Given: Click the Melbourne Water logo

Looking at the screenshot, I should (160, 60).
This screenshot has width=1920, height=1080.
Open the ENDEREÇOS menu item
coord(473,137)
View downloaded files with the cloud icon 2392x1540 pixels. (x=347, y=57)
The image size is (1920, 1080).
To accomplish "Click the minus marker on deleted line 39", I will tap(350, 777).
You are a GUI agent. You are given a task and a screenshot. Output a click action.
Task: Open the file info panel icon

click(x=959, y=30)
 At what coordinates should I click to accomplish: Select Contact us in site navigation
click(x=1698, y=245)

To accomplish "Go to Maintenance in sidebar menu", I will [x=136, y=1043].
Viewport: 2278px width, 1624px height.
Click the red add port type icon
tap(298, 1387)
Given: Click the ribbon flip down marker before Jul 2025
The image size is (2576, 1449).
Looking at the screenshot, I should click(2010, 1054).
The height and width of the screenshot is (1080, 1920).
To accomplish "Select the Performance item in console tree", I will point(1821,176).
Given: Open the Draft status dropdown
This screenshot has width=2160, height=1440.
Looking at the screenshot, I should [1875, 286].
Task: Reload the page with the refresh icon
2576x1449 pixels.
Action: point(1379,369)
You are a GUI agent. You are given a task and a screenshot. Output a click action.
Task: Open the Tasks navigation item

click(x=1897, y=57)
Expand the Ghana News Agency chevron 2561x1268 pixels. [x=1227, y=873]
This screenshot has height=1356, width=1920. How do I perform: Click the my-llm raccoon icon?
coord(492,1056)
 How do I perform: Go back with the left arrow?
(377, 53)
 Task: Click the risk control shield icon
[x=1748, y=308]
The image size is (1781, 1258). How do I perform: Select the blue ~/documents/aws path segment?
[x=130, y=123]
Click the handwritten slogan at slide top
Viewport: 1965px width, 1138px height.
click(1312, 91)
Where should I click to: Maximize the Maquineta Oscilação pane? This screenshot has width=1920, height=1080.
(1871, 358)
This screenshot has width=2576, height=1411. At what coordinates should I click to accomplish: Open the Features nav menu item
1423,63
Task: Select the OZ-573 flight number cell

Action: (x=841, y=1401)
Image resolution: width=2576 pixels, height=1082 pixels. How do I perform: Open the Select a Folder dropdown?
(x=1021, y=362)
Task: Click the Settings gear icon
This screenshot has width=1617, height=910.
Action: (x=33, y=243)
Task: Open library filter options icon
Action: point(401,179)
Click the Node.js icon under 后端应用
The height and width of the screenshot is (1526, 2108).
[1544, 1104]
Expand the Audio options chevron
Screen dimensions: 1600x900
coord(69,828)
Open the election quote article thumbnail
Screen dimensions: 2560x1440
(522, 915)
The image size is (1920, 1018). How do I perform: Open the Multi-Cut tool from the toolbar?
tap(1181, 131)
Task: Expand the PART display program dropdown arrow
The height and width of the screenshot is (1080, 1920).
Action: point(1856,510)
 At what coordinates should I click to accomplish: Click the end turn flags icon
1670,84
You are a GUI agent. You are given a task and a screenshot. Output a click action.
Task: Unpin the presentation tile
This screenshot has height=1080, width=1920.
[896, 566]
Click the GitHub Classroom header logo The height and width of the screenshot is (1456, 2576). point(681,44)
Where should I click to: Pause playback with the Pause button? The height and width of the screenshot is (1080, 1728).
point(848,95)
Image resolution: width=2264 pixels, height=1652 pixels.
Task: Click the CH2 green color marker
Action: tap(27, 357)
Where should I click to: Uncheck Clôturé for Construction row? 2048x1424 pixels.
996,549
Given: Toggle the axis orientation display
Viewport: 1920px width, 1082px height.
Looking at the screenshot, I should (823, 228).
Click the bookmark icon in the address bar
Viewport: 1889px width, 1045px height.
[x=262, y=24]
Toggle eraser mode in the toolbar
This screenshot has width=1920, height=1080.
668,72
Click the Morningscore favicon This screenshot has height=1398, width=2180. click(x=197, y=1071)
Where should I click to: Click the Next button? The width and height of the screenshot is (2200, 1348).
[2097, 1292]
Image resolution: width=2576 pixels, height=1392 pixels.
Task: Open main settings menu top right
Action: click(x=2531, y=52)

**********

Return, with no change at all, every line in the entries above from the line containing "This screenshot has height=1356, width=1920." through the line containing "Task: Click the Settings gear icon".

This screenshot has height=1356, width=1920. How do I perform: Click the my-llm raccoon icon?
coord(492,1056)
 How do I perform: Go back with the left arrow?
(377, 53)
 Task: Click the risk control shield icon
[x=1748, y=308]
The image size is (1781, 1258). How do I perform: Select the blue ~/documents/aws path segment?
[x=130, y=123]
Click the handwritten slogan at slide top
Viewport: 1965px width, 1138px height.
click(1312, 91)
Where should I click to: Maximize the Maquineta Oscilação pane? This screenshot has width=1920, height=1080.
(1871, 358)
This screenshot has width=2576, height=1411. At what coordinates should I click to accomplish: Open the Features nav menu item
1423,63
Task: Select the OZ-573 flight number cell

Action: (x=841, y=1401)
Image resolution: width=2576 pixels, height=1082 pixels. How do I perform: Open the Select a Folder dropdown?
(x=1021, y=362)
Task: Click the Settings gear icon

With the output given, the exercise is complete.